问题遇到的现象和发生背景
用Flink SQL连接hive,执行tableEnv.executeSql("insert into table1 select * fromtable2"),本地运行正常,集群上执行per-job模式时如果select的查询结果为空,就会报临时文件staging_1646118395295 不存在,如果不为空就能正常执行。
问题相关代码,请勿粘贴截图
public class CodeCorDwmFour {
public static void main(String[] args) {
EnvironmentSettings settings = EnvironmentSettings.newInstance().useBlinkPlanner().inBatchMode().build();
TableEnvironment tableEnv = TableEnvironment.create(settings);
String name = "myhive";
String defaultDatabase = "ly_test";
String hiveConfDir = "/etc/hive/conf";
HiveCatalog hive = new HiveCatalog(name, defaultDatabase, hiveConfDir);
tableEnv.registerCatalog("myhive", hive);
tableEnv.useCatalog("myhive");
tableEnv.executeSql(
"insert overwrite dwm_mart.dwm_list_compoutcd_tmp_02" +
" select " +
" t.*" +
" from dwm_mart.dwm_tq_comp_codecor_e50_cr_tmp t \n " +
" left join dwm_mart.dwm_list_compoutcd_tmp_01 tmp on t.outcode = tmp.outcode and t.compname = tmp.compname \n" +
" where not (tmp.outcode is not null and tmp.compname is not null) ");
}
}
运行结果及报错内容
Caused by: java.io.FileNotFoundException: File hdfs://knowlegene/user/hive/warehouse/ly_test.db/stu/.staging_1646118395295 does not exist.
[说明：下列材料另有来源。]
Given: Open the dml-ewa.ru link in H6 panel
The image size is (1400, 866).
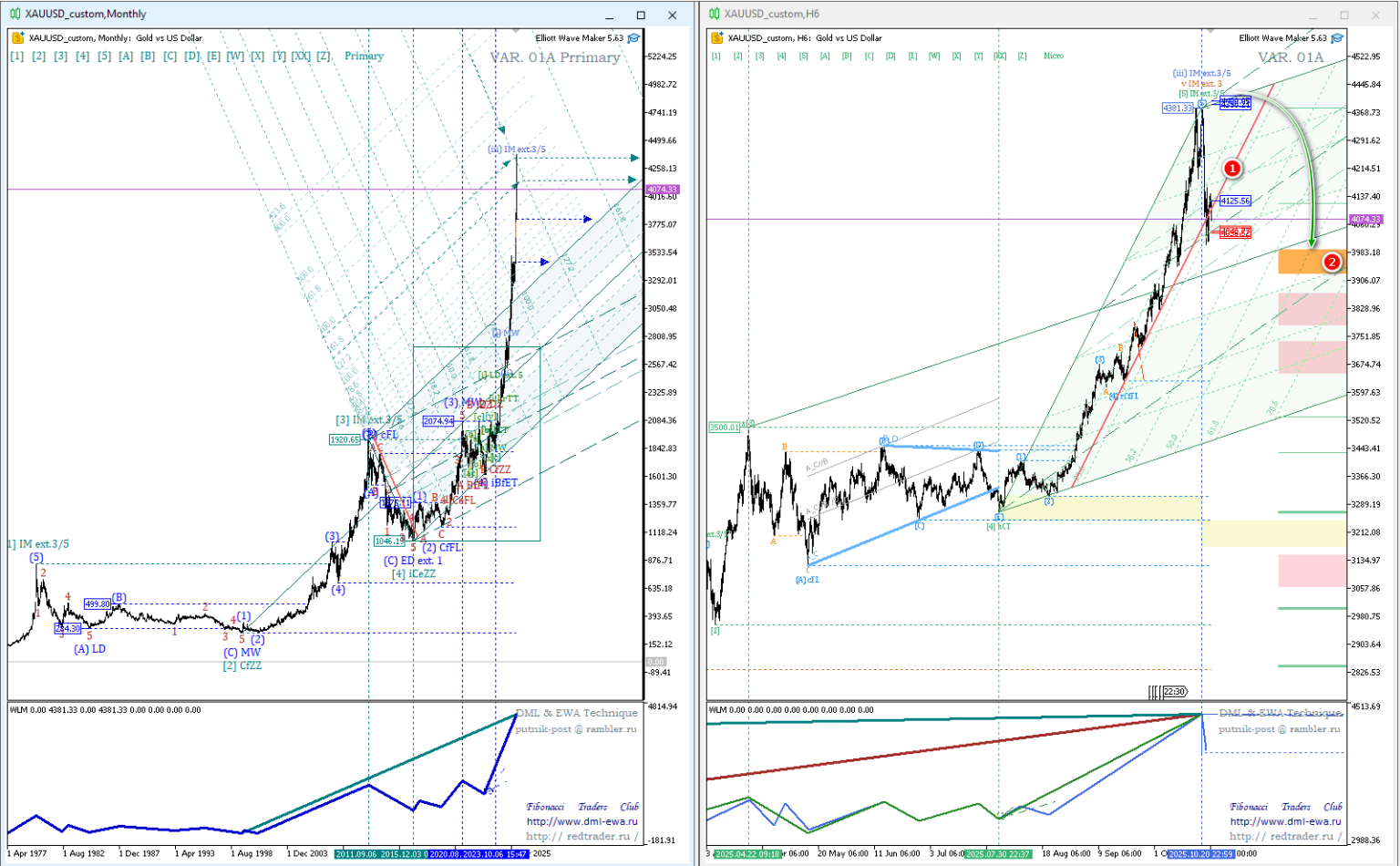Looking at the screenshot, I should 1285,821.
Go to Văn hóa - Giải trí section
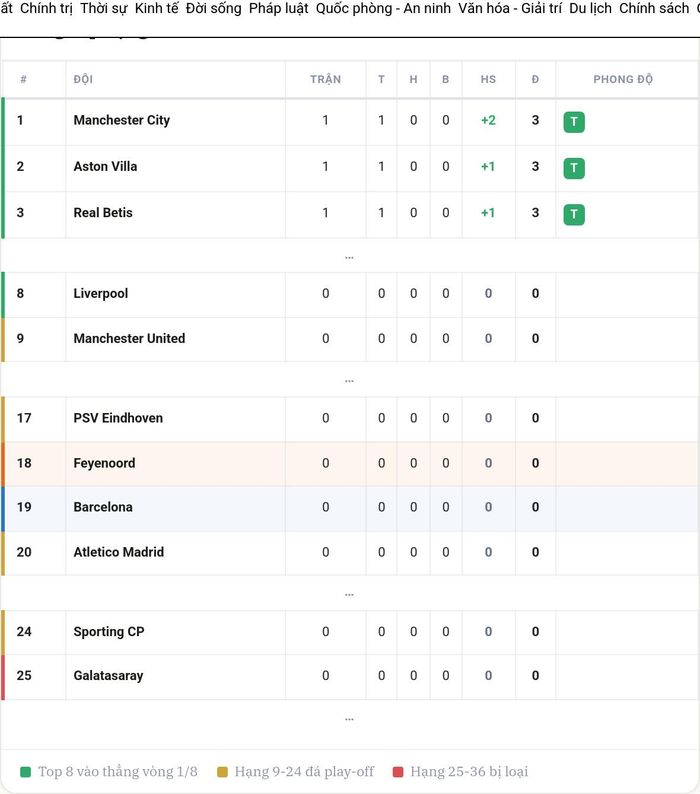The height and width of the screenshot is (794, 700). point(510,8)
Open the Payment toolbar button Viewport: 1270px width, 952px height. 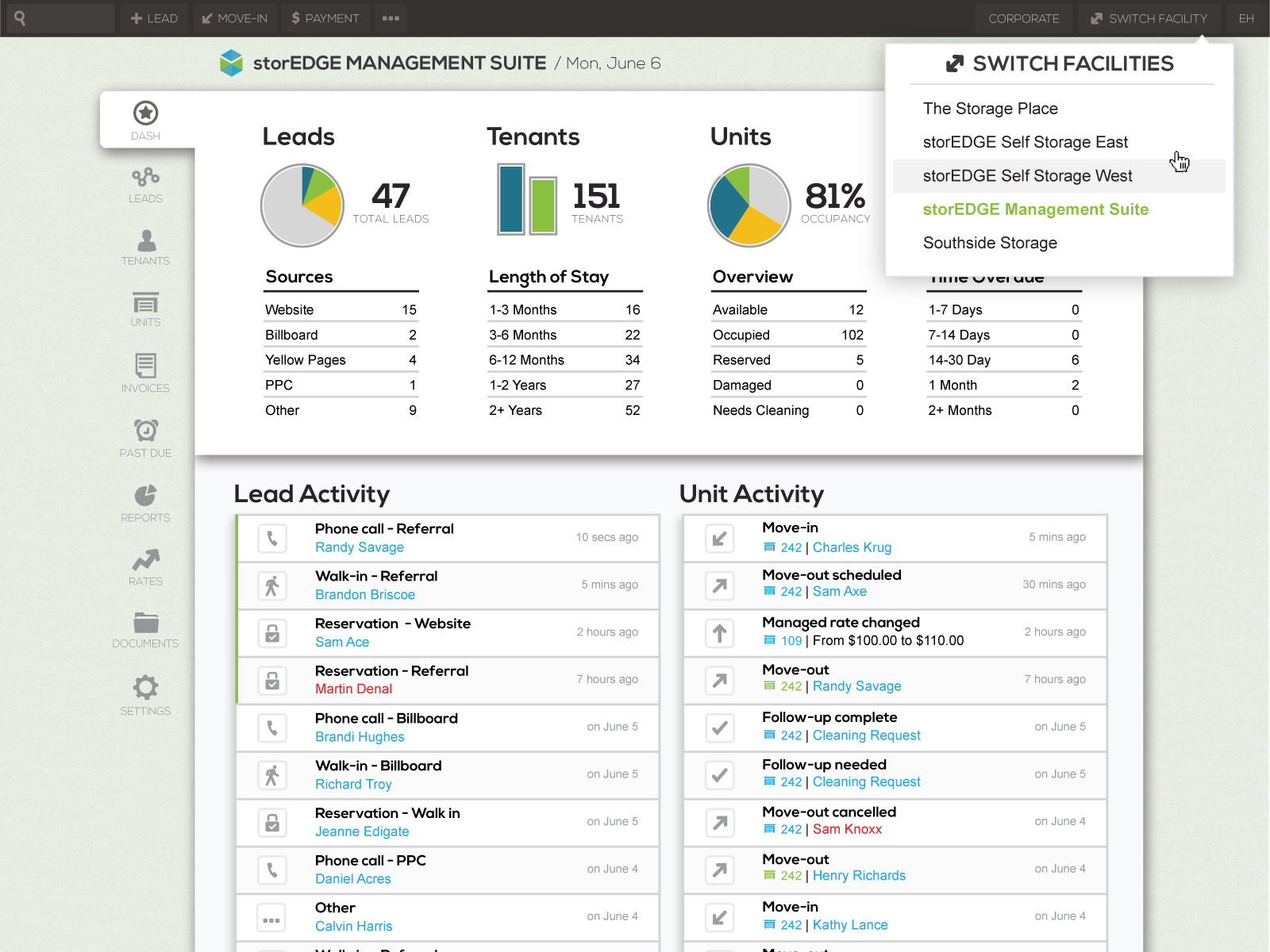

at org.apache.hadoop.hdfs.DistributedFileSystem.listStatusInternal(DistributedFileSystem.java:697) ~[flink-shaded-hadoop-2-uber-2.6.5-10.0.jar:2.6.5-10.0]
at org.apache.hadoop.hdfs.DistributedFileSystem.access$600(DistributedFileSystem.java:105) ~[flink-shaded-hadoop-2-uber-2.6.5-10.0.jar:2.6.5-10.0]
at org.apache.hadoop.hdfs.DistributedFileSystem$15.doCall(DistributedFileSystem.java:755) ~[flink-shaded-hadoop-2-uber-2.6.5-10.0.jar:2.6.5-10.0]
at org.apache.hadoop.hdfs.DistributedFileSystem$15.doCall(DistributedFileSystem.java:751) ~[flink-shaded-hadoop-2-uber-2.6.5-10.0.jar:2.6.5-10.0]
at org.apache.hadoop.fs.FileSystemLinkResolver.resolve(FileSystemLinkResolver.java:81) ~[flink-shaded-hadoop-2-uber-2.6.5-10.0.jar:2.6.5-10.0]
at org.apache.hadoop.hdfs.DistributedFileSystem.listStatus(DistributedFileSystem.java:751) ~[flink-shaded-hadoop-2-uber-2.6.5-10.0.jar:2.6.5-10.0]
at org.apache.flink.hive.shaded.fs.hdfs.HadoopFileSystem.listStatus(HadoopFileSystem.java:170) ~[flink-connector-hive_2.11-1.13.2.jar:1.13.2]
at org.apache.flink.table.filesystem.PartitionTempFileManager.headCheckpoints(PartitionTempFileManager.java:137) ~[flink-table-blink_2.11-1.13.2.jar:1.13.2]
at org.apache.flink.table.filesystem.FileSystemCommitter.commitUpToCheckpoint(FileSystemCommitter.java:93) ~[flink-table-blink_2.11-1.13.2.jar:1.13.2]
at org.apache.flink.table.filesystem.FileSystemOutputFormat.finalizeGlobal(FileSystemOutputFormat.java:91) ~[flink-table-blink_2.11-1.13.2.jar:1.13.2]
at org.apache.flink.runtime.jobgraph.InputOutputFormatVertex.finalizeOnMaster(InputOutputFormatVertex.java:148) ~[flink-dist_2.11-1.13.2.jar:1.13.2]
at org.apache.flink.runtime.executiongraph.DefaultExecutionGraph.vertexFinished(DefaultExecutionGraph.java:1088) ~[flink-dist_2.11-1.13.2.jar:1.13.2]
32 more
我的解答思路和尝试过的方法
我想要达到的结果
怎么才能解决这个问题,无论select * from table2 是否为空都可正常执行,至少不报错,让后续调度任务可以执行。